» 読解文
***
これは,岩手県のある町の,全校児童29名という,とても小さな小学校での実際の出来事に基づく絵本である.もともと,「月刊たくさんのふしぎ」シリーズで2016年に出版された内容であるが,この度,「たくさんのふしぎ傑作集」の1つとして,ハードカバーで再刊行された.そして,それを機に読み直してみて,今(=2016年でなく,2020年)だからこそ,ぜひ多くの人たちに手に取って読んでもらいたいと強く感じ,紙面を借りて紹介させていただくことにした.
まず何より,校長先生が素晴らしい.
農業害虫として,不快害虫として,町中で嫌われものになっているカメムシ.晩秋になると,越冬のために校舎の中へとカメムシがたくさん入ってきて,子どもたちにも大迷惑である.
ところが校長先生は,「あら,いろんな種類がいるのね」と言って,子どもたちに,どんなカメムシがいるのか一緒に調べてみようと提案する(もし,こんな先生が日本中の小学校にいたら素敵だな,と思いませんか?)
はじめは戸惑う子どもたちだが,だんだんとカメムシのことが気になり出し,通学路でも,休み時間も,体育の授業中も,遠足の時も,見たことがないカメムシを発見しては,校長先生のところに持ってくるようになる.そして,廊下の壁は,子どもたちが見つけたカメムシの写真と解説文でだんだんと埋め尽くされていく.
「せんせー,カメムシはぼくたちの宝ものだねっ」
それを聞いた校長先生は,さらに子どもたちの好奇心を掻き立てる.
そう.本書の表題の通り,この1年で,みんなが見つけたカメムシの記録をまとめて図鑑を作りましょう,と提案したのだ.
さらに校長先生は,自分たちで調べたカメムシの名前に間違いがないか,専門家に確認してもらおうと依頼の手紙を書く.そして,専門家たちも校長先生や子どもたちの気持ちに応え,その冬に,実際にその小さな小学校へと足を運び,子どもたちと交流をして,カメムシの同定の手助けをする.
子どもたちが図鑑に載せたカメムシたち.
物語はそこで終わり,ではない.
小学校で雪解けを待つ子どもたちの一言.
それは,実際に本書を手にとって,皆さんご自身で確かめてもらえればと思うが,年齢を問わず,教え子たちがこんな風に成長してくれると,教師冥利に尽きるだろう.
副題にあるように,やっかいものを子どもたちの宝ものに変えた校長先生と,その期待を見事に形にして残した子どもたちに,心より敬意を表したい.
***
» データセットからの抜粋
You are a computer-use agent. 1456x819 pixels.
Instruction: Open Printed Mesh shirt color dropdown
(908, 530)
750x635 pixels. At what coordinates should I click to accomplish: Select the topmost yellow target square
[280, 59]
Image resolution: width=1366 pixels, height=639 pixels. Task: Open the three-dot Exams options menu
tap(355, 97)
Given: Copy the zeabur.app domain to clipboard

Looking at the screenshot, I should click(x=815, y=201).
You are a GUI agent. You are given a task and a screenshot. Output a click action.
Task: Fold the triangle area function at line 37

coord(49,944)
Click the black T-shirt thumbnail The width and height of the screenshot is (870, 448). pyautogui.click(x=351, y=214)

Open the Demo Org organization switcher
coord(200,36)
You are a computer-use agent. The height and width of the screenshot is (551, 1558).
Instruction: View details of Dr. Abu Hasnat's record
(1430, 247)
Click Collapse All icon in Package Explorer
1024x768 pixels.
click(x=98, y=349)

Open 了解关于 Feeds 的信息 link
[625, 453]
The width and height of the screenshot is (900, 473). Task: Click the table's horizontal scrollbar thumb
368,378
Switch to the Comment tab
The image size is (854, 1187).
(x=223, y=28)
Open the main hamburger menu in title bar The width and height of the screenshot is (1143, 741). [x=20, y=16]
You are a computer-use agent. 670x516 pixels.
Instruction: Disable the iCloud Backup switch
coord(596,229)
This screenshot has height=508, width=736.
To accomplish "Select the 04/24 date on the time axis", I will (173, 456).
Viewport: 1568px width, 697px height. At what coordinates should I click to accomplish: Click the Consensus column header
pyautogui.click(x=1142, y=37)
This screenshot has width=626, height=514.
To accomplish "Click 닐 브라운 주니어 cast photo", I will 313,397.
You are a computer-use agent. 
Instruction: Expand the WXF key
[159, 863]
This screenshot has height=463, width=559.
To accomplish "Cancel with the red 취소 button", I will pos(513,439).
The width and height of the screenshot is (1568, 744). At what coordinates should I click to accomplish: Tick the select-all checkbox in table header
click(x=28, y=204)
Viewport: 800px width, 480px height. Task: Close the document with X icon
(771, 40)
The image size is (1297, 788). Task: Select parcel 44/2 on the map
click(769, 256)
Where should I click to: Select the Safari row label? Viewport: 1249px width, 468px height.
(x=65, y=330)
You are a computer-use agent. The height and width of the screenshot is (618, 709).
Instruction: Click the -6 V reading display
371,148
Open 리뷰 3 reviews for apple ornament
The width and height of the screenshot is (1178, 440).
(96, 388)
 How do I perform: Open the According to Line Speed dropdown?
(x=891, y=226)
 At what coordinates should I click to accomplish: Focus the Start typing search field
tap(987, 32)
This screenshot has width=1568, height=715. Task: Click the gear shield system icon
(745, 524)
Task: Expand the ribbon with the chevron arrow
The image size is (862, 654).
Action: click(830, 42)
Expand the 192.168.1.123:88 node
***
» 設問 1
カメムシの絵本の紹介文のうち、「さらに校長先生は,自分たちで」から「と,教師冥利に尽きるだろう.」までを、その部分も含めて一字一句そのまま書き写しなさい。
» 設問 2
カメムシの絵本の紹介文で、子どもたちが見たことのないカメムシを見つけた場面として挙げられているものを、すべて書き出しなさい。

» 記述解答 1
さらに校長先生は,自分たちで調べたカメムシの名前に間違いがないか,専門家に確認してもらおうと依頼の手紙を書く.そして,専門家たちも校長先生や子どもたちの気持ちに応え,その冬に,実際にその小さな小学校へと足を運び,子どもたちと交流をして,カメムシの同定の手助けをする.
子どもたちが図鑑に載せたカメムシたち.
物語はそこで終わり,ではない.
小学校で雪解けを待つ子どもたちの一言.
それは,実際に本書を手にとって,皆さんご自身で確かめてもらえればと思うが,年齢を問わず,教え子たちがこんな風に成長してくれると,教師冥利に尽きるだろう.

» 記述解答 2
通学路、休み時間、体育の授業中、遠足の時